`.predict` returns class indices (integers), not class labels; `.score` doesn't work
Gabriel-Kissin opened this issue · comments
The RuleFitClassifier .predict
method returns class indices (integers). To be consistent with sklearn, it should return class labels.
This is not only a question of consistency. This has a knock-on effect that the .score
method doesn't work when y
isn't a vector of 0,1 or False,True. This is because y_pred is supplied by the .predict
method, and is a vector of 0,1s; whereas y_true will be the class labels - raising TypeError
.
Example:
from sklearn.datasets import load_iris
from sklearn.linear_model import LogisticRegression
import imodels
import sklearn.model_selection
iris = load_iris(as_frame=True)
X = iris['data']
y = iris['target']
# RuleFitClassifier only supports binary classification, so restrict to 2 classes
X = X[y.isin([0,2])]
y = y[y.isin([0,2,])]
y = y.map(dict(enumerate(iris['target_names'])))
# y = y.astype(bool)
X_train, X_test, y_train, y_test = sklearn.model_selection.train_test_split(X, y, test_size=.05)

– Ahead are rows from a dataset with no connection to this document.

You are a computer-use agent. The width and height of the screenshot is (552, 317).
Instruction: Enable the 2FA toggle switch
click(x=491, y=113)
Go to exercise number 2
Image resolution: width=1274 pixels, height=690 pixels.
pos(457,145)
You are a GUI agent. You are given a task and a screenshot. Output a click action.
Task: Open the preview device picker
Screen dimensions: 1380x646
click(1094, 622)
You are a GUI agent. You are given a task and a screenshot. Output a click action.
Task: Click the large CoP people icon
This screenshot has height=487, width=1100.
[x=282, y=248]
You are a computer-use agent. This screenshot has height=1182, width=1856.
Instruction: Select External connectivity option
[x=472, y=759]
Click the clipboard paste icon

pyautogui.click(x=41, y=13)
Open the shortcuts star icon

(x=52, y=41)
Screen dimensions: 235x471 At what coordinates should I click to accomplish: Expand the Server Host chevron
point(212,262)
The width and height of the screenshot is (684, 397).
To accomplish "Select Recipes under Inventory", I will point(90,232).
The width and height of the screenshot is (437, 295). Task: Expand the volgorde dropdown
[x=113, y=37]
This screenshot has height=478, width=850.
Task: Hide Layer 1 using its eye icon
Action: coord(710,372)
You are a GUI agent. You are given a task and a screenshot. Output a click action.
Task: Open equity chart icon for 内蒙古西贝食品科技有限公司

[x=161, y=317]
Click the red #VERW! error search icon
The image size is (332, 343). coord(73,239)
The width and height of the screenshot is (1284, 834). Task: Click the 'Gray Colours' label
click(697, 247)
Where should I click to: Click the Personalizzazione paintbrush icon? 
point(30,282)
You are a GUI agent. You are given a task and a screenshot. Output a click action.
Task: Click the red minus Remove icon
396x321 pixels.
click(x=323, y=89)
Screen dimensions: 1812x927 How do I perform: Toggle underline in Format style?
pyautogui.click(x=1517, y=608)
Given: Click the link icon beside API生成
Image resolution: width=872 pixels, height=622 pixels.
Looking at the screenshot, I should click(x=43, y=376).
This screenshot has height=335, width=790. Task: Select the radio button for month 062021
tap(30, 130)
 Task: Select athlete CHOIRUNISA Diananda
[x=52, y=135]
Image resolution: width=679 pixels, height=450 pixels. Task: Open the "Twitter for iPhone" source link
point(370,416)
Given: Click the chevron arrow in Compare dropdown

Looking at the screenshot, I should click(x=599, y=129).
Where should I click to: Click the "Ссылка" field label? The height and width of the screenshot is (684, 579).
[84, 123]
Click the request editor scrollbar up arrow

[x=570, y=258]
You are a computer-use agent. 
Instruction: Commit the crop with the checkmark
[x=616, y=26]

lrc = LogisticRegression(random_state=0, max_iter=1000)
lrc.fit(X_train, y_train)
lrc_preds = lrc.predict(X_test)
print(lrc_preds)
print(y_test.values)
print(lrc.score(X_test, y_test))
print()
rfc = imodels.RuleFitClassifier()
rfc.fit(X_train, y_train)
rfc_preds = rfc.predict(X_test)
print(rfc_preds)
print(y_test.values)
print(rfc.score(X_test, y_test))
Output:
['setosa' 'virginica' 'setosa' 'setosa' 'setosa']
['setosa' 'virginica' 'setosa' 'setosa' 'setosa']
1.0
[0 1 0 0 0]
['setosa' 'virginica' 'setosa' 'setosa' 'setosa']
Error:
TypeError: Labels in y_true and y_pred should be of the same type. Got y_true=['setosa' 'virginica'] and y_pred=[0 1]. Make sure that the predictions provided by the classifier coincides with the true labels.
So whereas the sklearn LogisticRegression works perfectly, the RuleFitClassifier errors as a result of this inconsistency.
This appears to be an issue across imodels, not just with RuleFitClassifier. Replacing rfc = imodels.RuleFitClassifier()
with rfc = imodels.FIGSClassifier()
in the above example causes the identical error. And the same with any of the other Binary Classification models listed here.
Looking at the source code the issue appears to be here
return np.argmax(self.predict_proba(X), axis=1)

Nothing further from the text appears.